#### [DIRECTIONS FOR THIS TASK]
The data is to be transcribed in full, with nothing missed.

#### [Data items]
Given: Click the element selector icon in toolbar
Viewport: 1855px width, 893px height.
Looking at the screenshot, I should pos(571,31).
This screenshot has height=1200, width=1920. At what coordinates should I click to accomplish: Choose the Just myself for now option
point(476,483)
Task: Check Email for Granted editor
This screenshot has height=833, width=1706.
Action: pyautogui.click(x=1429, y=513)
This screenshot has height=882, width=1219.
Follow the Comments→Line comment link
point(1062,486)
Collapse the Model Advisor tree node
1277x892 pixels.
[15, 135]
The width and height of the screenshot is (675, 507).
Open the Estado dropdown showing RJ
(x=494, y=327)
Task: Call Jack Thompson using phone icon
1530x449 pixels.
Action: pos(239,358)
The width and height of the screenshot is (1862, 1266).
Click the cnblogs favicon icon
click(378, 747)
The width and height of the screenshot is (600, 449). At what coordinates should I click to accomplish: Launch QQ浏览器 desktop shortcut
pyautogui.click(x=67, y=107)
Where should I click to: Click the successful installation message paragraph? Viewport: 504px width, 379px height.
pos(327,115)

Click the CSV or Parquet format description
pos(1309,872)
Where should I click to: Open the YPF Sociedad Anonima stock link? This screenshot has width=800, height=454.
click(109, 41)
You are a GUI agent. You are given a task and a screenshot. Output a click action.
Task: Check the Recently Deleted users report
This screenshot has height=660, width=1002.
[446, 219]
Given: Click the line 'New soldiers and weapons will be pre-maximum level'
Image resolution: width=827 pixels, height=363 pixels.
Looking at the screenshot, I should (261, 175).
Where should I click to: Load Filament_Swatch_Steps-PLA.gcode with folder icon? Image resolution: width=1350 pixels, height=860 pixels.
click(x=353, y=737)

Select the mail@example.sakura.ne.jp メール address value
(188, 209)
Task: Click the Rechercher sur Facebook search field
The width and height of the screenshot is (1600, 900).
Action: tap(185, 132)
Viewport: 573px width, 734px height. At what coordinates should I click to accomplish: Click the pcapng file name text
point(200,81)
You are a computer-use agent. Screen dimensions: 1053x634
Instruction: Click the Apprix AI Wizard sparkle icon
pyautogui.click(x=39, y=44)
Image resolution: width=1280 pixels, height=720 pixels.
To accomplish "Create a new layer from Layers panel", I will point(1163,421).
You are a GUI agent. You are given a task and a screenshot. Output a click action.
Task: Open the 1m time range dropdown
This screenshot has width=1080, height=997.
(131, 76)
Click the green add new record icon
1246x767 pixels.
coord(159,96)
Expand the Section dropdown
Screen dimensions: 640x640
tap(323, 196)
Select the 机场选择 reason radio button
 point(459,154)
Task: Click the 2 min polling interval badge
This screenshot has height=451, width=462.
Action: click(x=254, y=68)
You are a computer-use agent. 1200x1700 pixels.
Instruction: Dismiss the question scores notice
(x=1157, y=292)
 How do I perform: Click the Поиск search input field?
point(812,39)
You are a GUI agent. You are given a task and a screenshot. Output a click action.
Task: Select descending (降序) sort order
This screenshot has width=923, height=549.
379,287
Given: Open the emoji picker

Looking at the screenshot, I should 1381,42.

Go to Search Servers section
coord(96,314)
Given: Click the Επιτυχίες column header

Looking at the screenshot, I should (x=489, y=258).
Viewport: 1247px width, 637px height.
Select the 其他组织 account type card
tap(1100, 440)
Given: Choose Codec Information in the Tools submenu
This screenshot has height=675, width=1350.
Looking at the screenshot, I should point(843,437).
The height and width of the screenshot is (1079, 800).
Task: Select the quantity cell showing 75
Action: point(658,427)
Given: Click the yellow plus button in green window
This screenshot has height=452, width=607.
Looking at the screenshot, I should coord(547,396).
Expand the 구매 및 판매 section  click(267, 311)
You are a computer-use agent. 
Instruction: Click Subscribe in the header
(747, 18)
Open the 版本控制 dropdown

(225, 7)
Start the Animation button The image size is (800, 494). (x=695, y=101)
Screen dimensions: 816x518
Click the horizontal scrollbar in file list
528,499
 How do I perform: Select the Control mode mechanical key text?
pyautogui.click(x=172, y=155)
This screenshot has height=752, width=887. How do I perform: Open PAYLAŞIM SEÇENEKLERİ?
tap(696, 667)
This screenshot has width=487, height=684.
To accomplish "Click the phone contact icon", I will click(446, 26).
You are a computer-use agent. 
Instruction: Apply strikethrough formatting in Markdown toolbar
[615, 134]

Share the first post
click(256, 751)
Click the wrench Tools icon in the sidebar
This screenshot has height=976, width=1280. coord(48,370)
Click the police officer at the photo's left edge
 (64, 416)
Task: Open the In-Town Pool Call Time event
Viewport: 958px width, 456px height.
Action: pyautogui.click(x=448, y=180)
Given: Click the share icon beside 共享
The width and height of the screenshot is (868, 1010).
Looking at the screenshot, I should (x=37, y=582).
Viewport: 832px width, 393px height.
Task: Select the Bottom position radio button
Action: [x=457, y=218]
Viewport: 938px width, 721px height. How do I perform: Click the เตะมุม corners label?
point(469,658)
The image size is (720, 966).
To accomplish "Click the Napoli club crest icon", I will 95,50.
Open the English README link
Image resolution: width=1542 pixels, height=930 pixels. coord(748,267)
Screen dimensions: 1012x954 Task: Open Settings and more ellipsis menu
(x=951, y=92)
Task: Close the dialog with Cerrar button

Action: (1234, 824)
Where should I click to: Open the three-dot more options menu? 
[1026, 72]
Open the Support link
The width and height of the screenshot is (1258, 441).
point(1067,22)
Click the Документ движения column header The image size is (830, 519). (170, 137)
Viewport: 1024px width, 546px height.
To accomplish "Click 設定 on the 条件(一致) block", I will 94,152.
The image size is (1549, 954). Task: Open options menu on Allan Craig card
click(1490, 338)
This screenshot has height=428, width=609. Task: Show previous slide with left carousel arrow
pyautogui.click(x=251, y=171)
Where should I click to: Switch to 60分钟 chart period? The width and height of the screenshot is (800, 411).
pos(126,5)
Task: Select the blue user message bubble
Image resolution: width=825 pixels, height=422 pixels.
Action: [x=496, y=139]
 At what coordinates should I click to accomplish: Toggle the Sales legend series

#### [SOLUTION TO THE PROBLEM]
Given: Click the element selector icon in toolbar
Viewport: 1855px width, 893px height.
Looking at the screenshot, I should pos(571,31).
This screenshot has height=1200, width=1920. At what coordinates should I click to accomplish: Choose the Just myself for now option
point(476,483)
Task: Check Email for Granted editor
This screenshot has height=833, width=1706.
Action: pyautogui.click(x=1429, y=513)
This screenshot has height=882, width=1219.
Follow the Comments→Line comment link
point(1062,486)
Collapse the Model Advisor tree node
1277x892 pixels.
[15, 135]
The width and height of the screenshot is (675, 507).
Open the Estado dropdown showing RJ
(x=494, y=327)
Task: Call Jack Thompson using phone icon
1530x449 pixels.
Action: pos(239,358)
The width and height of the screenshot is (1862, 1266).
Click the cnblogs favicon icon
click(378, 747)
The width and height of the screenshot is (600, 449). At what coordinates should I click to accomplish: Launch QQ浏览器 desktop shortcut
pyautogui.click(x=67, y=107)
Where should I click to: Click the successful installation message paragraph? Viewport: 504px width, 379px height.
pos(327,115)

Click the CSV or Parquet format description
pos(1309,872)
Where should I click to: Open the YPF Sociedad Anonima stock link? This screenshot has width=800, height=454.
click(109, 41)
You are a GUI agent. You are given a task and a screenshot. Output a click action.
Task: Check the Recently Deleted users report
This screenshot has height=660, width=1002.
[446, 219]
Given: Click the line 'New soldiers and weapons will be pre-maximum level'
Image resolution: width=827 pixels, height=363 pixels.
Looking at the screenshot, I should (261, 175).
Where should I click to: Load Filament_Swatch_Steps-PLA.gcode with folder icon? Image resolution: width=1350 pixels, height=860 pixels.
click(x=353, y=737)

Select the mail@example.sakura.ne.jp メール address value
(188, 209)
Task: Click the Rechercher sur Facebook search field
The width and height of the screenshot is (1600, 900).
Action: tap(185, 132)
Viewport: 573px width, 734px height. At what coordinates should I click to accomplish: Click the pcapng file name text
point(200,81)
You are a computer-use agent. Screen dimensions: 1053x634
Instruction: Click the Apprix AI Wizard sparkle icon
pyautogui.click(x=39, y=44)
Image resolution: width=1280 pixels, height=720 pixels.
To accomplish "Create a new layer from Layers panel", I will point(1163,421).
You are a GUI agent. You are given a task and a screenshot. Output a click action.
Task: Open the 1m time range dropdown
This screenshot has width=1080, height=997.
(131, 76)
Click the green add new record icon
1246x767 pixels.
coord(159,96)
Expand the Section dropdown
Screen dimensions: 640x640
tap(323, 196)
Select the 机场选择 reason radio button
 point(459,154)
Task: Click the 2 min polling interval badge
This screenshot has height=451, width=462.
Action: click(x=254, y=68)
You are a computer-use agent. 1200x1700 pixels.
Instruction: Dismiss the question scores notice
(x=1157, y=292)
 How do I perform: Click the Поиск search input field?
point(812,39)
You are a GUI agent. You are given a task and a screenshot. Output a click action.
Task: Select descending (降序) sort order
This screenshot has width=923, height=549.
379,287
Given: Open the emoji picker

Looking at the screenshot, I should 1381,42.

Go to Search Servers section
coord(96,314)
Given: Click the Επιτυχίες column header

Looking at the screenshot, I should (x=489, y=258).
Viewport: 1247px width, 637px height.
Select the 其他组织 account type card
tap(1100, 440)
Given: Choose Codec Information in the Tools submenu
This screenshot has height=675, width=1350.
Looking at the screenshot, I should point(843,437).
The height and width of the screenshot is (1079, 800).
Task: Select the quantity cell showing 75
Action: point(658,427)
Given: Click the yellow plus button in green window
This screenshot has height=452, width=607.
Looking at the screenshot, I should coord(547,396).
Expand the 구매 및 판매 section  click(267, 311)
You are a computer-use agent. 
Instruction: Click Subscribe in the header
(747, 18)
Open the 版本控制 dropdown

(225, 7)
Start the Animation button The image size is (800, 494). (x=695, y=101)
Screen dimensions: 816x518
Click the horizontal scrollbar in file list
528,499
 How do I perform: Select the Control mode mechanical key text?
pyautogui.click(x=172, y=155)
This screenshot has height=752, width=887. How do I perform: Open PAYLAŞIM SEÇENEKLERİ?
tap(696, 667)
This screenshot has width=487, height=684.
To accomplish "Click the phone contact icon", I will click(446, 26).
You are a computer-use agent. 
Instruction: Apply strikethrough formatting in Markdown toolbar
[615, 134]

Share the first post
click(256, 751)
Click the wrench Tools icon in the sidebar
This screenshot has height=976, width=1280. coord(48,370)
Click the police officer at the photo's left edge
 (64, 416)
Task: Open the In-Town Pool Call Time event
Viewport: 958px width, 456px height.
Action: pyautogui.click(x=448, y=180)
Given: Click the share icon beside 共享
The width and height of the screenshot is (868, 1010).
Looking at the screenshot, I should (x=37, y=582).
Viewport: 832px width, 393px height.
Task: Select the Bottom position radio button
Action: [x=457, y=218]
Viewport: 938px width, 721px height. How do I perform: Click the เตะมุม corners label?
point(469,658)
The image size is (720, 966).
To accomplish "Click the Napoli club crest icon", I will 95,50.
Open the English README link
Image resolution: width=1542 pixels, height=930 pixels. coord(748,267)
Screen dimensions: 1012x954 Task: Open Settings and more ellipsis menu
(x=951, y=92)
Task: Close the dialog with Cerrar button

Action: (1234, 824)
Where should I click to: Open the three-dot more options menu? 
[1026, 72]
Open the Support link
The width and height of the screenshot is (1258, 441).
point(1067,22)
Click the Документ движения column header The image size is (830, 519). (170, 137)
Viewport: 1024px width, 546px height.
To accomplish "Click 設定 on the 条件(一致) block", I will 94,152.
The image size is (1549, 954). Task: Open options menu on Allan Craig card
click(1490, 338)
This screenshot has height=428, width=609. Task: Show previous slide with left carousel arrow
pyautogui.click(x=251, y=171)
Where should I click to: Switch to 60分钟 chart period? The width and height of the screenshot is (800, 411).
pos(126,5)
Task: Select the blue user message bubble
Image resolution: width=825 pixels, height=422 pixels.
Action: [x=496, y=139]
 At what coordinates should I click to accomplish: Toggle the Sales legend series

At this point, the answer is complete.